En el caso de Lorent Gómez Saleh, después de cuatro años encarcelado, sin un juicio previo en el que se hubiera demostrado su participación en la comisión de algún delito, este fue llevado desde la cárcel al aeropuerto, para cumplir la pena de destierro dispuesta por el régimen. Puede que algunos, en Venezuela o en el exterior, vean este acto como un gesto magnánimo de Maduro, luego de la muerte de Fernando Albán; otros considerarán que este es el paso previo al comienzo de una nueva etapa de “diálogo”, o el precio a pagar para que el gobierno español proponga a la Unión Europea levantar las sanciones impuestas a un grupo de corruptos y criminales. Pero lo cierto es que se trata de una pena sin fecha de término, que no le ha sido impuesta por ningún tribunal, y que no corresponde a ningún delito por el que Gómez Saleh haya sido encontrado culpable.

Para Maduro y sus prosélitos, poco importa que, según la Constitución vigente, “ningún acto del poder público podrá establecer la pena de extrañamiento del territorio nacional contra venezolanos o venezolanas”. Nunca una tiranía se ha detenido en detalles como ese, y no iba a ser esta la primera en hacerlo.

Esta no es una práctica represiva nueva en el repertorio del régimen; Lorent Gómez Saleh no es el primer opositor en ser expulsado del país. Además de los venezolanos que han sufrido una pena similar, están todos aquellos que se han visto forzados a abandonar el país para no ser víctimas de la prisión arbitraria, la tortura o los tratos crueles, inhumanos o degradantes. Para muestra, allí están los casos de Allan Brewer Carías, Carlos Tablante, Carlos Genatios, Miguel Henrique Otero, Nelson Mezerhane, y una larga lista de luchadores anónimos por la libertad de Venezuela, que aman a su patria tanto como el que más, y que han debido buscar refugio en otras tierras. No ha importado que todos ellos hayan defendido la democracia y la libertad de expresión, que Tablante haya denunciado documentadamente la corrupción, o que Mezerhane haya sido víctima de la más descarada manipulación política de la justicia por parte de Chávez y de un fiscal general de la República inescrupuloso.

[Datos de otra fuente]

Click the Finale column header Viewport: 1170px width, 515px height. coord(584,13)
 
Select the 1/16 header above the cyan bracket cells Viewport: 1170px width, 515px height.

En teoría, los 3 millones de venezolanos que se han ido al exilio para huir de la debacle económica en que nos ha sumido el chavismo, lo han hecho “voluntariamente”. Otros no han tenido la misma suerte, y han tenido que optar entre la muerte en extrañas circunstancias, la tortura o el destierro. Mientras tanto, aquí, en el país de los pranes, quedan los millones de venezolanos condenados al exilio interior, víctimas de la persecución y la discriminación política, la negación de todos sus derechos, el desempleo, la inexistencia de servicios médicos, el abandono y la miseria. El exilio nunca es una experiencia placentera; pero no es peor que el exilio interior al que hoy están condenados los venezolanos.